Winning Plaintiffs Press Supreme Court To Take Up Same-Sex Marriage Cases
Professor Jeffrey Fisher spoke with the Washington Post's Robert Barnes on why the timing is right for the U.S. Supreme Court to decide whether state laws denying same-sex marriage should be discarded.
The winning plaintiffs who successfully challenged bans on same-sex marriage in Virginia, Oklahoma and Utah all are asking the Supreme Court to take up the issue this term, saying their victories are incomplete unless same-sex couples everywhere are treated the same.
It is somewhat unusual for the winning side to ask the Supreme Court to review a decision. But the justices have prevented marriages from taking place while they contemplate taking up the issue, and the challengers say the uncertainty needs to end.
Winning couples in Oklahoma also are asking the court to step in now. “The time has come for this court to decide whether state laws denying same-sex couples the right to marry should be discarded into the . . . ash heap of history,” says a filing on their behalf from Stanford Law School’s Jeffrey L. Fisher, who is new to their legal team.
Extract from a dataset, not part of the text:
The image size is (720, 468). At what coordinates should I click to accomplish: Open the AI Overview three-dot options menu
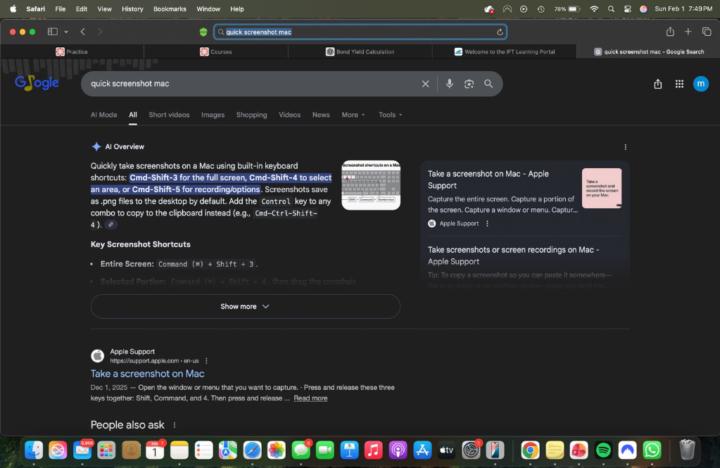tap(625, 147)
But Fisher said the parties want the court to have as much time as it needs to consider the requests. If the court decides to accept one or more of the cases this fall, oral arguments would probably come early next year, with a decision by the time the court’s term ends in June.
Smith, joining forces with the ACLU in its challenge of the Virginia ban, argued the case in which the justices struck down bans on homosexual conduct. Fisher argues frequently before the court, and Neal Katyal, a former acting solicitor general in the Obama administration, joined the Utah effort.